My Fight to Become the First Transgender Olympic Runner

ebook
1 of 1 copy available
1 of 1 copy available
This "moving, deeply human" memoir tells the inspiring story of the first openly transgender woman to win a NCAA title, following the obstacles she overcame to achieve her Olympic dreams (The Cut).
CeCé Telfer is a warrior. She has contended with transphobia on and off the track since childhood. Now, she stands at the crossroads of a national and international conversation about equity in sports, forced to advocate for her personhood and rights at every turn. After spending years training for the 2024 Olympics, Telfer has been sidelined and silenced more times than she can count. But she's never been good at taking no for an answer.

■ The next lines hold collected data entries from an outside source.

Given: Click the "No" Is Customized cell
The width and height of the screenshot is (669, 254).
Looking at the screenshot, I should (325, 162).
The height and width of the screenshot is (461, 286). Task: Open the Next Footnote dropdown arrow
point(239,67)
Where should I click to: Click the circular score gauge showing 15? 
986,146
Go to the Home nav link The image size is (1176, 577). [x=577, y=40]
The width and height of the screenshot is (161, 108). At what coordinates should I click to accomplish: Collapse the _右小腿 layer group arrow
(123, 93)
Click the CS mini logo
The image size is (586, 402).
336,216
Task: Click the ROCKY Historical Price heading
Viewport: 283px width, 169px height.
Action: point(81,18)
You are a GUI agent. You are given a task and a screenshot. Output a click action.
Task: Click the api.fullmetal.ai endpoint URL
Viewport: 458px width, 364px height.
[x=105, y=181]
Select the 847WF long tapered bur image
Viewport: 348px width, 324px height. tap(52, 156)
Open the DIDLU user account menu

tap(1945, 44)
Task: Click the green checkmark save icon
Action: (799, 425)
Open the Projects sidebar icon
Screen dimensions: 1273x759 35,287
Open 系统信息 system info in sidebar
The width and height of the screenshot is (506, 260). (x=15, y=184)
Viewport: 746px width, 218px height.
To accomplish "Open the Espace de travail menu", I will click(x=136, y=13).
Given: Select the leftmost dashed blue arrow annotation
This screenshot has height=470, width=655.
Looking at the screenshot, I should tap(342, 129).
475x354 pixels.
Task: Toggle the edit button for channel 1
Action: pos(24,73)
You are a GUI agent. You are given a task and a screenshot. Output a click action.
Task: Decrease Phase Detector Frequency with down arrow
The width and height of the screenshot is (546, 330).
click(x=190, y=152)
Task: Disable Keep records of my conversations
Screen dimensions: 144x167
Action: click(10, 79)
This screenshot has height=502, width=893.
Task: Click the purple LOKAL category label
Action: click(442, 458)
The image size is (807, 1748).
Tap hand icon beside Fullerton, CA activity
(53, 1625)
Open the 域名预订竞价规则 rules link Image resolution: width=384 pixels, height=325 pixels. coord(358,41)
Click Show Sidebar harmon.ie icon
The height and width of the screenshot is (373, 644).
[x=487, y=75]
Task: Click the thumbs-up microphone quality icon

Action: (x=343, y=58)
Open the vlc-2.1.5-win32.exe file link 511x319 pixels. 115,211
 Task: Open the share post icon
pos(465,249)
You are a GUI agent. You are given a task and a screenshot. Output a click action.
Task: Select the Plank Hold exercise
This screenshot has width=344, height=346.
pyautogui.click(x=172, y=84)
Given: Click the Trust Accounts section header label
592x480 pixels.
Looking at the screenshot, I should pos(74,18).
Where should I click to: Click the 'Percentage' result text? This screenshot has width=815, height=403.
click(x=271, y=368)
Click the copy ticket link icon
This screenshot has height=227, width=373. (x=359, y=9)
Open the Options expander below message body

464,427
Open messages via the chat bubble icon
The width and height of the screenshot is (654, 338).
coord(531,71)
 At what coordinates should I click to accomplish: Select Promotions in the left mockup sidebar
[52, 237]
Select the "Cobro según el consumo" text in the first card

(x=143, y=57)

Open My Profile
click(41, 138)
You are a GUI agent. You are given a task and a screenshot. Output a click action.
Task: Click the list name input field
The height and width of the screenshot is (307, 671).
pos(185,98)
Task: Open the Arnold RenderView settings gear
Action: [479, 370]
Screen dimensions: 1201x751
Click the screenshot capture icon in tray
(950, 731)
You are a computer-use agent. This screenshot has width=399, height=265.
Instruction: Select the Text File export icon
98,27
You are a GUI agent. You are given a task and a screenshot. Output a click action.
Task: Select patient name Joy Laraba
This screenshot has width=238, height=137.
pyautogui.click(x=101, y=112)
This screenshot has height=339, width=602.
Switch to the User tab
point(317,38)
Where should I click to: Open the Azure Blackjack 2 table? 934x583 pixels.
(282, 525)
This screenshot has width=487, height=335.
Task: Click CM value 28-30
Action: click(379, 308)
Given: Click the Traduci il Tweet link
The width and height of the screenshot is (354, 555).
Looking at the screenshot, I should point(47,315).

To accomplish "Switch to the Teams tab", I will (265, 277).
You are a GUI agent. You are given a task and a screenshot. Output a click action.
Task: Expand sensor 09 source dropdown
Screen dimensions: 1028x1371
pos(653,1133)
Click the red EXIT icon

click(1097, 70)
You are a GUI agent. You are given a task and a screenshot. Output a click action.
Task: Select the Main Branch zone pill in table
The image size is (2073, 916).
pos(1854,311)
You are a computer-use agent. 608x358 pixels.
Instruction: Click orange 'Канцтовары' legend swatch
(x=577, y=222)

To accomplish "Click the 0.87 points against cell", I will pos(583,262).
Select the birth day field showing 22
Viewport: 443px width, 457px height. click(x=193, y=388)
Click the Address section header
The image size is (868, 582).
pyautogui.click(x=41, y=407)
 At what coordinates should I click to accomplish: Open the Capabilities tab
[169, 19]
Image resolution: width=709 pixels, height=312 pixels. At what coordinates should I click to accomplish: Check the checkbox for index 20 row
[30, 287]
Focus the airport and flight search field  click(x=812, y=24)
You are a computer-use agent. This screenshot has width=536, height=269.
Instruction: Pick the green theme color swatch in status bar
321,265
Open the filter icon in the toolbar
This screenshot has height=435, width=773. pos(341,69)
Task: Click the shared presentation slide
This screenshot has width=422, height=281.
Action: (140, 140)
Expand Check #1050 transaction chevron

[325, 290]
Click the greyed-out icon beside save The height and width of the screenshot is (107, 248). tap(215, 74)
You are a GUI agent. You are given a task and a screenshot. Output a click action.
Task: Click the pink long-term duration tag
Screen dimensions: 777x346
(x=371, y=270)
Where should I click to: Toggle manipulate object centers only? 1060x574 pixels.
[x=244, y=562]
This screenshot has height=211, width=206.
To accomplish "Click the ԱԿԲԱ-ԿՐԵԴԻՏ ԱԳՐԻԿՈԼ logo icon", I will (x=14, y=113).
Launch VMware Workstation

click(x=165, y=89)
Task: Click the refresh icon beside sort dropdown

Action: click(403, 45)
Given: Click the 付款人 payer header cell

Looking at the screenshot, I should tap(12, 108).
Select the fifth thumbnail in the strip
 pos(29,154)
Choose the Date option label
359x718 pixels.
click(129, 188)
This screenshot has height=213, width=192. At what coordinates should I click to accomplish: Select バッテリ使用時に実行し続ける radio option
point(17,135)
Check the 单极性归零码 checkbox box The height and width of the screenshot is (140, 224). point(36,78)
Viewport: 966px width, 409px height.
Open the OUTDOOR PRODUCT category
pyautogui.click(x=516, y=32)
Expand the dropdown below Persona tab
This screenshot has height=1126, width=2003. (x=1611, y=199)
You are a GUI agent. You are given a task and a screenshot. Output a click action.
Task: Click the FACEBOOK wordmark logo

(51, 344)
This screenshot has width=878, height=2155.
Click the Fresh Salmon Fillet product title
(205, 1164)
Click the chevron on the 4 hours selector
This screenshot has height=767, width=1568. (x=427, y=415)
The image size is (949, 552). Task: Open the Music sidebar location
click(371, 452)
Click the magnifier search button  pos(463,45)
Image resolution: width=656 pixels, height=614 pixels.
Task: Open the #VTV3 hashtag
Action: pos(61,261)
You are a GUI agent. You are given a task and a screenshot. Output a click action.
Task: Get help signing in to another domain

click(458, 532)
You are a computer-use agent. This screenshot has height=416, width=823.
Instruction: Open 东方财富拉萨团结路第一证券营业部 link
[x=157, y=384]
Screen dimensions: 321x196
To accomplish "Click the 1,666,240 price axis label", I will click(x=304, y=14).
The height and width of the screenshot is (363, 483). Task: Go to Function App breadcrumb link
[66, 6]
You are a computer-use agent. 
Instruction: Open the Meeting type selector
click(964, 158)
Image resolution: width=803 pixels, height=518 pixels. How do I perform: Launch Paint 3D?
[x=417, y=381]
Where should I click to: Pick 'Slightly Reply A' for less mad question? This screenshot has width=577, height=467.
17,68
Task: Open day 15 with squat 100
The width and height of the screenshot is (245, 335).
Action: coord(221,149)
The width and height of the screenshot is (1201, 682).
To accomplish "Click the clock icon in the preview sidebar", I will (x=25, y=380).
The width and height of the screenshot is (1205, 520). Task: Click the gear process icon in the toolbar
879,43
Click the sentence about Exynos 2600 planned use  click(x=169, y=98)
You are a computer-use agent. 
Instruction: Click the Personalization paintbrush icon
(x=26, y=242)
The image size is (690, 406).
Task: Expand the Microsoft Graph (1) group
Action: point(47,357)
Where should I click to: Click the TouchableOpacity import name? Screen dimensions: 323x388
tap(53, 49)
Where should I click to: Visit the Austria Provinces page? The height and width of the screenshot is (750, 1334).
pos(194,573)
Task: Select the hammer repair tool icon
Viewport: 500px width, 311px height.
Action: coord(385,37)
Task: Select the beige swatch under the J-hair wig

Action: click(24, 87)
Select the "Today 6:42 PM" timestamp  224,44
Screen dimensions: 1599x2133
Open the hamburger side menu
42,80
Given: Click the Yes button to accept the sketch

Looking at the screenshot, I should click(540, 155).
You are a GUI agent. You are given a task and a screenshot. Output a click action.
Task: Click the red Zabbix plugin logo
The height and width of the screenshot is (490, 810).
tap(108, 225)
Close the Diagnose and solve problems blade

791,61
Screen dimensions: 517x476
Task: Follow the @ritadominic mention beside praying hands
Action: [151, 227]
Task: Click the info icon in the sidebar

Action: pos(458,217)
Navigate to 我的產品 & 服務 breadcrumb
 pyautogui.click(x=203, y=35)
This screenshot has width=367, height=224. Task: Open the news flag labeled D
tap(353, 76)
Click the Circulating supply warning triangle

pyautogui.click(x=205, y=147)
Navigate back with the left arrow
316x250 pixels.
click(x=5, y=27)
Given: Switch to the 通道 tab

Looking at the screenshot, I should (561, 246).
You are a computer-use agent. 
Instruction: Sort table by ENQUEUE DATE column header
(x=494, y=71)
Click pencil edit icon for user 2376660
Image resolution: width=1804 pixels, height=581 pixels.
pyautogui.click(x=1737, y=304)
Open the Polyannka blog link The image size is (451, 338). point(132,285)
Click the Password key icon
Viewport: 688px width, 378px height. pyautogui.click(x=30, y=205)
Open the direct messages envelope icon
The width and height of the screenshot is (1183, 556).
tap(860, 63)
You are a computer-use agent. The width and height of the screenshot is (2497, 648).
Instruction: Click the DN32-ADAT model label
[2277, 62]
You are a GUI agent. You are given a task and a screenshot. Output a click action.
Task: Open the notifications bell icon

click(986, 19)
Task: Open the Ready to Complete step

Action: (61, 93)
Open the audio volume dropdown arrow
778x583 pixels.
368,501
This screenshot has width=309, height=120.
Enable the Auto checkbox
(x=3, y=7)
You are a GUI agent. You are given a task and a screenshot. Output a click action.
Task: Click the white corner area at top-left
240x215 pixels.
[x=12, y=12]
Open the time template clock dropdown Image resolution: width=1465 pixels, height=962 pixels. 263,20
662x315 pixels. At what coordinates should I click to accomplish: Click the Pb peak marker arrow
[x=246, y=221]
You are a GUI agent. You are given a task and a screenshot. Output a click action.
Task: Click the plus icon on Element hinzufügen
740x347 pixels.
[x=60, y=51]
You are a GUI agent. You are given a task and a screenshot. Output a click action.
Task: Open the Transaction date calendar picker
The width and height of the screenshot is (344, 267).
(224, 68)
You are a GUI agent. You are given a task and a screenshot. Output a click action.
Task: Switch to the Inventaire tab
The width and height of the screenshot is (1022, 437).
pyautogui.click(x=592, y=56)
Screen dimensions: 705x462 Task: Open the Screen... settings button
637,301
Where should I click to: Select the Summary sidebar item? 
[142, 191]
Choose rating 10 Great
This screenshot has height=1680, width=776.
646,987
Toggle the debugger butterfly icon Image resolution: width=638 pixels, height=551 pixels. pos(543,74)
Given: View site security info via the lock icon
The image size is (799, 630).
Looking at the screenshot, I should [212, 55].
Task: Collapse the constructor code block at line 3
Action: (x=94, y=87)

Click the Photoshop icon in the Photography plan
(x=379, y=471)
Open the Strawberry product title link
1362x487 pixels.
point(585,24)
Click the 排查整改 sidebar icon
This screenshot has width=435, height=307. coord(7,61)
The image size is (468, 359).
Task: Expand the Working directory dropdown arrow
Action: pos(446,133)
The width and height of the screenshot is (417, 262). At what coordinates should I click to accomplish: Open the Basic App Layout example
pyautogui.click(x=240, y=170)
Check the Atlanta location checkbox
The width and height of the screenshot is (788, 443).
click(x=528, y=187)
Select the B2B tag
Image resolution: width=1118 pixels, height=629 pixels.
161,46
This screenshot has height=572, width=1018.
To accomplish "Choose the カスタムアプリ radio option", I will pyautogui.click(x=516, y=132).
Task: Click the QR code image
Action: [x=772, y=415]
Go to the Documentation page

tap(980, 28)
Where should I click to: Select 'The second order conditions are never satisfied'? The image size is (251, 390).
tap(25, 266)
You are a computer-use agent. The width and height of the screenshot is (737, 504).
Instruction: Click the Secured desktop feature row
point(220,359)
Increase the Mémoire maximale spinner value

Make It Count is Telfer's raw and inspiring story. From coming of age in Jamaica, where she grew up hearing a constant barrage of slurs, to living in the backseat of her car while searching for a coach, to Mexico, where she trained for the US Trials, this book follows the arc of Telfer's Olympic dream. This is the story of running on what feels like the edge of a knife, of what it means to compete when you're treated not just as an athlete, but as a walking controversy. But it's also the story of resilience and athleticism, of a runner who found a clarity in her sport that otherwise eluded her—a sense of simply being alive, a human moving through space—finally, herself.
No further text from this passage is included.